● PROVIDED INFORMATION
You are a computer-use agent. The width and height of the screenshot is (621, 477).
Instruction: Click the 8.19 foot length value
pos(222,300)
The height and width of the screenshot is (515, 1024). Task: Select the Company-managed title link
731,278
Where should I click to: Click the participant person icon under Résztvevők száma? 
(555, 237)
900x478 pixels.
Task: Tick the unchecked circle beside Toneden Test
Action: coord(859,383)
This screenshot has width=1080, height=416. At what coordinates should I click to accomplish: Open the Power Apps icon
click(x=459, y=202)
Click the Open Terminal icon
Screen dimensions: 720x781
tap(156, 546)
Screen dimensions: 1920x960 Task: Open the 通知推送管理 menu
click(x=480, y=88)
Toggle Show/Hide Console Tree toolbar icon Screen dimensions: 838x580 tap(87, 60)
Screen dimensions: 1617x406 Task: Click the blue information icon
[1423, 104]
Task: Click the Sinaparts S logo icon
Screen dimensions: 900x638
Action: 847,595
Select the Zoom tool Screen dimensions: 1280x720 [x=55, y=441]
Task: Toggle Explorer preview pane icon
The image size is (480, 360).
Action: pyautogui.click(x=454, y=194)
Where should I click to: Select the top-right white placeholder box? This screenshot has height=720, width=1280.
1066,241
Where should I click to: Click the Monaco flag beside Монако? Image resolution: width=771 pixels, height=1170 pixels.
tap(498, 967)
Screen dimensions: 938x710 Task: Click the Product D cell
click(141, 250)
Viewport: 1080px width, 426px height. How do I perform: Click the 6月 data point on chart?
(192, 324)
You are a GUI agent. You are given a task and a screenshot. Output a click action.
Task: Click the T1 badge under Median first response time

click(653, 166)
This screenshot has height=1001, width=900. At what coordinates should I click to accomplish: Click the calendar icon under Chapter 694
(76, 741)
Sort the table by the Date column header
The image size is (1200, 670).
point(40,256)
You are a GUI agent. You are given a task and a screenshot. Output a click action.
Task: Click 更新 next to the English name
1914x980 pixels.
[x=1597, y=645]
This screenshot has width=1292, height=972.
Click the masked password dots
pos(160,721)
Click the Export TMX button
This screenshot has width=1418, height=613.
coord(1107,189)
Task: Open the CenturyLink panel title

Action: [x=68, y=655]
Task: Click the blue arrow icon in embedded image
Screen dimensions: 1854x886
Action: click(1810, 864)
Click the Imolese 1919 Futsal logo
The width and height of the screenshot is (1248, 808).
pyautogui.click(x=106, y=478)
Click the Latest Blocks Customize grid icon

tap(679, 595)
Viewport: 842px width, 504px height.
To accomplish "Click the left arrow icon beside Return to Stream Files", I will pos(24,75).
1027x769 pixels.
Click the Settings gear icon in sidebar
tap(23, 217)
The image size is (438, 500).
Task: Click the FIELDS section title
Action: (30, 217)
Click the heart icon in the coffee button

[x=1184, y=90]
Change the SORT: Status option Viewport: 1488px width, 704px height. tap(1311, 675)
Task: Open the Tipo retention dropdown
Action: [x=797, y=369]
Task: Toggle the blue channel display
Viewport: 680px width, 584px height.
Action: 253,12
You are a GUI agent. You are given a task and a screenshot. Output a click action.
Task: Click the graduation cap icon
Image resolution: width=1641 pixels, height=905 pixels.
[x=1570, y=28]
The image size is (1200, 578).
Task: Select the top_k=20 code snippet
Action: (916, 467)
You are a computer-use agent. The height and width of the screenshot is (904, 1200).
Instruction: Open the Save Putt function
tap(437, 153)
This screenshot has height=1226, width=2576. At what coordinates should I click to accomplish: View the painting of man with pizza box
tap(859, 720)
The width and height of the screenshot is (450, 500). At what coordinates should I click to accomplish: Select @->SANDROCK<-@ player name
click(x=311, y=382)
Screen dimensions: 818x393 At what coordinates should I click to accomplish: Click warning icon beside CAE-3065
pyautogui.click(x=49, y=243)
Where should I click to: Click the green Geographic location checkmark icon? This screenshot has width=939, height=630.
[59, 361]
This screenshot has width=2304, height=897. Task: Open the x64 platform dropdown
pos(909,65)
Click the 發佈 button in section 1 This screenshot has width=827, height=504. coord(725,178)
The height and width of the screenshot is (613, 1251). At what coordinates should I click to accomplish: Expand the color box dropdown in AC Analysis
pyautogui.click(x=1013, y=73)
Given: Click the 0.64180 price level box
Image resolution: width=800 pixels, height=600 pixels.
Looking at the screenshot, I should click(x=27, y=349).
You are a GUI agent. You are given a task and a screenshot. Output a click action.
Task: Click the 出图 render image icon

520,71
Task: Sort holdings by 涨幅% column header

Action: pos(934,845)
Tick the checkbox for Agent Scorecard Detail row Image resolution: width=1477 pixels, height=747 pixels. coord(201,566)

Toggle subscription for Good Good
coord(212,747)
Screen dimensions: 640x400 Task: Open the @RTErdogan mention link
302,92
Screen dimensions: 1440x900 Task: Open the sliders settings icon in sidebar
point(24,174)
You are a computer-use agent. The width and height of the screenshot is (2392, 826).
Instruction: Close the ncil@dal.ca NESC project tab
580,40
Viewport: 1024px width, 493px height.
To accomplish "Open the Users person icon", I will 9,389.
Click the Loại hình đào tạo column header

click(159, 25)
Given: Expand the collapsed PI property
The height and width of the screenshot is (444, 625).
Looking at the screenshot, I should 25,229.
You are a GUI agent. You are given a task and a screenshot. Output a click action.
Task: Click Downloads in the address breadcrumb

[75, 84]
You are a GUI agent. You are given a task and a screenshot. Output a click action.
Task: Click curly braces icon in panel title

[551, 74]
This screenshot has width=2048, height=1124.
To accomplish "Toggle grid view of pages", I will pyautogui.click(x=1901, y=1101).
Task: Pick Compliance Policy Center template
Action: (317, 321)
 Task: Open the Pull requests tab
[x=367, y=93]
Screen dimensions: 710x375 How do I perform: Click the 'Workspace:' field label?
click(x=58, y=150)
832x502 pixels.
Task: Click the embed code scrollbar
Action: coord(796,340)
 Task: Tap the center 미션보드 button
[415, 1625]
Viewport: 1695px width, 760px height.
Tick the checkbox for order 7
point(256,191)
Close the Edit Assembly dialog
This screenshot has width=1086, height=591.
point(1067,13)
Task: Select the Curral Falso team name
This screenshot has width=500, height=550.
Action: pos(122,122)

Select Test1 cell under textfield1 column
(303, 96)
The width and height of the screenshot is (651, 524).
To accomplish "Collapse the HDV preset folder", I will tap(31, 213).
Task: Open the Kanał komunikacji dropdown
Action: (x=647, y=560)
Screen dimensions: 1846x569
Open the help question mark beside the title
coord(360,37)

● ACTION ITEM
Copy out, in full, each line above that has the word "arrow" in it.

● SOLUTION
Task: Click the blue arrow icon in embedded image
To accomplish "Click the left arrow icon beside Return to Stream Files", I will pos(24,75).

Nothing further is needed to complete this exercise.